Después del día de los Santos, el día de los Difuntos, es decir, en pos de la fiesta que conmemora a los triunfadores que, venciéndose a sí mismos y a la muerte, conquistaron vida gloriosa al otro lado del sepulcro, la gran solemnidad cristiana que la Iglesia, como Madre amorosa, recuerda a los que han muerto para la vida de la tierra, y anuda con ellos, por medio de la oración, los lazos fraternales de los que aún se mueven en el tiempo, gravitando hacia la eternidad.
El sepulcro es para el impío el abismo donde inexorable fatalidad arroja todo lo que es el hombre, para que se pierda y se confunda en el seno de la materia inerte. Para el cristiano, el sepulcro es la puerta que da entrada a las regiones eternas.
La impiedad coloca en la tumba el término del hombre; la religión el principio de su verdadera vida. Por eso el vil naturalismo encierra el corazón en la estrechez del tiempo, y hace de la vida el bien supremo, de la virtud y el deber una ilusión, del placer el único norte, del goce una regla ; mientras que la Iglesia, subordinando lo temporal a lo eterno, la vida presente a la futura, levanta a las almas de las degradaciones de las concupiscencias a las alturas del sacrificio, para que desde allí tiendan el vuelo a los horizontes de la gloria.
Si la tierra es el único teatro de la vida, todas las obligaciones serán obstáculos opuestos por el terror o la perfidia al derecho supremo de gozar. Y la fuerza de las pasiones, secundada por la lógica, y fiel al llamamiento del placer, tratará de derribarlos, aunque para eso tenga que pasar por encima de la fe, del honor y la justicia, y adornar su vida con las infamias del vicio y las podredumbres sociales.
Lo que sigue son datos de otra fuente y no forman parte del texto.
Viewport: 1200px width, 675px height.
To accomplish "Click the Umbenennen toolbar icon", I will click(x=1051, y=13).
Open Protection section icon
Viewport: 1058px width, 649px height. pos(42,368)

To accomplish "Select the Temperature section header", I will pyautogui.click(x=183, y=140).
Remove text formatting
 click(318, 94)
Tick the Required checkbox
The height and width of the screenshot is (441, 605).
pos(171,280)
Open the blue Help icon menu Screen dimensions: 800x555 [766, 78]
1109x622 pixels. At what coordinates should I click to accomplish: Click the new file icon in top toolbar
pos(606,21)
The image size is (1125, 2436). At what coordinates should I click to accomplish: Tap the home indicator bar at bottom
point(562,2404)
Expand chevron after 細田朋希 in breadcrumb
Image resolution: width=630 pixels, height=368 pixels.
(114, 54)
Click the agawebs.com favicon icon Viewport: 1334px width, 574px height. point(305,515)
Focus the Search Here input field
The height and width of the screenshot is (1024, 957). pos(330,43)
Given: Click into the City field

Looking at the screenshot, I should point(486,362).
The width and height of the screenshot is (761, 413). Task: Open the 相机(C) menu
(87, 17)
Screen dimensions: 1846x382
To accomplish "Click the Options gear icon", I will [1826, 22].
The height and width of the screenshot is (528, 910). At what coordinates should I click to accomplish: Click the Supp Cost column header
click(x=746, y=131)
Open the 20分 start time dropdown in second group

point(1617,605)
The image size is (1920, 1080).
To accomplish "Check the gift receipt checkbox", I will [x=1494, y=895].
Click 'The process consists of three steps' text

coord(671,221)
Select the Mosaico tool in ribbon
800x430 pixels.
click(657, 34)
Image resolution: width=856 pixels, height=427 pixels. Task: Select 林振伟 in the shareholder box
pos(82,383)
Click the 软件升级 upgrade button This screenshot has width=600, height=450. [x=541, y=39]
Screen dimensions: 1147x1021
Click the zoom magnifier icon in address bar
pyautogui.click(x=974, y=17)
Y estos dos supremos conceptos de la vida y de la muerte son razones suficientes que explican el envilecimiento de los hombres y la ruina de los pueblos, la degradación de los que, adorando la materia, blasfeman sobre la sepultura de los seres que los amaron, renegando de Dios y de su Cristo. Y explican también la sublimidad del cristiano que, de rodillas ante los restos queridos de aquellos a quienes consagró los afectos de su corazón, los riega con sus lágrimas, mientras envía el rocío celestial de la oración sobre sus almas.
Así, para el impío, el día de Difuntos es recuerdo importuno y tétrica solemnidad con que la Iglesia interrumpe la marcha del placer, empañando su brillo con lúgubres crespones y mostrándole el ataúd en medio de la orgía, como si se empeñase en amargar con tristes evocaciones la dicha criminal de los que han vuelto la espalda a su ley.
El día de los Difuntos es para el católico pausa solemne en su peregrinación sobre la tierra, con que la Iglesia le invita a leer en las losas de los sepulcros, como en tantas otras páginas dispersas, palabras de vida perenne que le recuerdan a un tiempo su eterno destino y la necesidad de dilatar los amores de su corazón más allá del tiempo, enviando consuelos y plegarias a los que antes cayeron a la sombra de la Cruz en el perpetuo combate, cuya palma es el cielo.
JUAN VÁZQUEZ DE MELLA
De «El Correo Español», de 3 de Noviembre de 1890
Etimología de DIFUNTO
La palabra difunto (antes defunto) viene del latín defunctus, participio del verbo defungi (ejecutar, cumplir), prefijado sobre el verbo fungi (desempeñar, cumplir, terminar). Así difunto propiamente significaba en origen “el que ha cumplido, el que ha terminado”.